- Supplied material
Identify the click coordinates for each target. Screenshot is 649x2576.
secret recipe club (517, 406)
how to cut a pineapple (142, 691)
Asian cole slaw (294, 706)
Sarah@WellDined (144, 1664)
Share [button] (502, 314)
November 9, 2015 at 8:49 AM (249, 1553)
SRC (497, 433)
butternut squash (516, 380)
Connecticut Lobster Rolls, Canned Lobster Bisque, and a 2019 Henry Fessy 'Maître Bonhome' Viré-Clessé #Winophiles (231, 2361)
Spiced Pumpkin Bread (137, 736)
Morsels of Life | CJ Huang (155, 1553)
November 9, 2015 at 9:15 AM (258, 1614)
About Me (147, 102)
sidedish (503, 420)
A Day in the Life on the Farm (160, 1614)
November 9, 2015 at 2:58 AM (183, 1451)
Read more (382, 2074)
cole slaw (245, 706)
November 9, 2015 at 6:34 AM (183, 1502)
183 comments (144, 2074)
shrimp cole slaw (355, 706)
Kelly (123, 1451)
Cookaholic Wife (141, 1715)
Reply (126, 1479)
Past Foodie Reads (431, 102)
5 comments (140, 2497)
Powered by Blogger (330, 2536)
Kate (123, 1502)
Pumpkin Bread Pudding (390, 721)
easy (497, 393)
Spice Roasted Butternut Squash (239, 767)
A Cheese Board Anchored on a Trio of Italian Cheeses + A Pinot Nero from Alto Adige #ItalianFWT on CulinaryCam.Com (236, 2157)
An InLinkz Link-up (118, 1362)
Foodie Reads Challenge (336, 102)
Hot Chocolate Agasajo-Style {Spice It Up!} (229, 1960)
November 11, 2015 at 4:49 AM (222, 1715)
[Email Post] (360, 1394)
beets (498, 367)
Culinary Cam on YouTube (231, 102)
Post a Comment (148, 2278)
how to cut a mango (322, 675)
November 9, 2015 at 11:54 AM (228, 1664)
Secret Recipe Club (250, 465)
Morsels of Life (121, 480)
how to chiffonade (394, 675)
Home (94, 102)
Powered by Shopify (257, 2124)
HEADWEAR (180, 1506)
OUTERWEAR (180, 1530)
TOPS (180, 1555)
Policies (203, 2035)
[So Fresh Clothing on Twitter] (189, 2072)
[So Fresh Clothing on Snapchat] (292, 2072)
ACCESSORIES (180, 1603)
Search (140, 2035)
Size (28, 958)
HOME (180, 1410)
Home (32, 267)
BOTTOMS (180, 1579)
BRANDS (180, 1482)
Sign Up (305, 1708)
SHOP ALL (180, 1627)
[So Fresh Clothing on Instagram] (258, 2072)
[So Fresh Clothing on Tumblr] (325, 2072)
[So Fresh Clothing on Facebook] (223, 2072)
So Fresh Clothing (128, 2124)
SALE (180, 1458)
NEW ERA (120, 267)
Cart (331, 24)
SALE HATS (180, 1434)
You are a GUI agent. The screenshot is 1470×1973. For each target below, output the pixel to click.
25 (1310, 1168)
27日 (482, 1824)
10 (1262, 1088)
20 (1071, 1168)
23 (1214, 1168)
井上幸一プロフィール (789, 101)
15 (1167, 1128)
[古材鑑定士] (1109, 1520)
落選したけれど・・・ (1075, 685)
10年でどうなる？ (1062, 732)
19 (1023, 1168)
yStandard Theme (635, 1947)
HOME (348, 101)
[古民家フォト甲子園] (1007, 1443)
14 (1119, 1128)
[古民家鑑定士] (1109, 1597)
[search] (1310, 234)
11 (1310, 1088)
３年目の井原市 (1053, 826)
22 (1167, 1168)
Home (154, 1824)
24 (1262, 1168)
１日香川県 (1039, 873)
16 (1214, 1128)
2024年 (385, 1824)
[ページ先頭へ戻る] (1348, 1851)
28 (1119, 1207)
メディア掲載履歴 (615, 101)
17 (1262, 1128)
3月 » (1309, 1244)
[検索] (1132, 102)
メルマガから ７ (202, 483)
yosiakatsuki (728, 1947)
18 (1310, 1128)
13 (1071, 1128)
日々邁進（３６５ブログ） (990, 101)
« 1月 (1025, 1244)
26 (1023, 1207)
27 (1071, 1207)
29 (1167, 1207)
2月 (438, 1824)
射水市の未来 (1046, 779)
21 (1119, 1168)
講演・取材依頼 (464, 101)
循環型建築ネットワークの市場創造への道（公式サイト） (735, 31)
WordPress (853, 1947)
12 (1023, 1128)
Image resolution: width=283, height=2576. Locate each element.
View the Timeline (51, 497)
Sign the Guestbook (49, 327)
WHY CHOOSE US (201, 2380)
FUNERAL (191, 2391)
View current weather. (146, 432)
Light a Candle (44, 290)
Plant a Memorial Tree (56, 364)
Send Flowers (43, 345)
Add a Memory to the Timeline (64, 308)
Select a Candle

- Work task
Return every entry verbatim.

- Result
Identify the click coordinates for each target. Screenshot is 649x2576.
secret recipe club (517, 406)
how to cut a pineapple (142, 691)
Asian cole slaw (294, 706)
Sarah@WellDined (144, 1664)
Share [button] (502, 314)
November 9, 2015 at 8:49 AM (249, 1553)
SRC (497, 433)
butternut squash (516, 380)
Connecticut Lobster Rolls, Canned Lobster Bisque, and a 2019 Henry Fessy 'Maître Bonhome' Viré-Clessé #Winophiles (231, 2361)
Spiced Pumpkin Bread (137, 736)
Morsels of Life | CJ Huang (155, 1553)
November 9, 2015 at 9:15 AM (258, 1614)
About Me (147, 102)
sidedish (503, 420)
A Day in the Life on the Farm (160, 1614)
November 9, 2015 at 2:58 AM (183, 1451)
Read more (382, 2074)
cole slaw (245, 706)
November 9, 2015 at 6:34 AM (183, 1502)
183 comments (144, 2074)
shrimp cole slaw (355, 706)
Kelly (123, 1451)
Cookaholic Wife (141, 1715)
Reply (126, 1479)
Past Foodie Reads (431, 102)
5 comments (140, 2497)
Powered by Blogger (330, 2536)
Kate (123, 1502)
Pumpkin Bread Pudding (390, 721)
easy (497, 393)
Spice Roasted Butternut Squash (239, 767)
A Cheese Board Anchored on a Trio of Italian Cheeses + A Pinot Nero from Alto Adige #ItalianFWT on CulinaryCam.Com (236, 2157)
An InLinkz Link-up (118, 1362)
Foodie Reads Challenge (336, 102)
Hot Chocolate Agasajo-Style {Spice It Up!} (229, 1960)
November 11, 2015 at 4:49 AM (222, 1715)
[Email Post] (360, 1394)
beets (498, 367)
Culinary Cam on YouTube (231, 102)
Post a Comment (148, 2278)
how to cut a mango (322, 675)
November 9, 2015 at 11:54 AM (228, 1664)
Secret Recipe Club (250, 465)
Morsels of Life (121, 480)
how to chiffonade (394, 675)
Home (94, 102)
Powered by Shopify (257, 2124)
HEADWEAR (180, 1506)
OUTERWEAR (180, 1530)
TOPS (180, 1555)
Policies (203, 2035)
[So Fresh Clothing on Twitter] (189, 2072)
[So Fresh Clothing on Snapchat] (292, 2072)
ACCESSORIES (180, 1603)
Search (140, 2035)
Size (28, 958)
HOME (180, 1410)
Home (32, 267)
BOTTOMS (180, 1579)
BRANDS (180, 1482)
Sign Up (305, 1708)
SHOP ALL (180, 1627)
[So Fresh Clothing on Instagram] (258, 2072)
[So Fresh Clothing on Tumblr] (325, 2072)
[So Fresh Clothing on Facebook] (223, 2072)
So Fresh Clothing (128, 2124)
SALE (180, 1458)
NEW ERA (120, 267)
Cart (331, 24)
SALE HATS (180, 1434)
You are a GUI agent. The screenshot is 1470×1973. For each target below, output the pixel to click.
25 (1310, 1168)
27日 (482, 1824)
10 (1262, 1088)
20 (1071, 1168)
23 (1214, 1168)
井上幸一プロフィール (789, 101)
15 (1167, 1128)
[古材鑑定士] (1109, 1520)
落選したけれど・・・ (1075, 685)
10年でどうなる？ (1062, 732)
19 (1023, 1168)
yStandard Theme (635, 1947)
HOME (348, 101)
[古民家フォト甲子園] (1007, 1443)
14 (1119, 1128)
[古民家鑑定士] (1109, 1597)
[search] (1310, 234)
11 (1310, 1088)
３年目の井原市 (1053, 826)
22 (1167, 1168)
Home (154, 1824)
24 (1262, 1168)
１日香川県 (1039, 873)
16 (1214, 1128)
2024年 (385, 1824)
[ページ先頭へ戻る] (1348, 1851)
28 (1119, 1207)
メディア掲載履歴 (615, 101)
17 (1262, 1128)
3月 » (1309, 1244)
[検索] (1132, 102)
メルマガから ７ (202, 483)
yosiakatsuki (728, 1947)
18 (1310, 1128)
13 (1071, 1128)
日々邁進（３６５ブログ） (990, 101)
« 1月 (1025, 1244)
26 (1023, 1207)
27 (1071, 1207)
29 (1167, 1207)
2月 (438, 1824)
射水市の未来 (1046, 779)
21 (1119, 1168)
講演・取材依頼 (464, 101)
循環型建築ネットワークの市場創造への道（公式サイト） (735, 31)
WordPress (853, 1947)
12 (1023, 1128)
Image resolution: width=283, height=2576. Locate each element.
View the Timeline (51, 497)
Sign the Guestbook (49, 327)
WHY CHOOSE US (201, 2380)
FUNERAL (191, 2391)
View current weather. (146, 432)
Light a Candle (44, 290)
Plant a Memorial Tree (56, 364)
Send Flowers (43, 345)
Add a Memory to the Timeline (64, 308)
Select a Candle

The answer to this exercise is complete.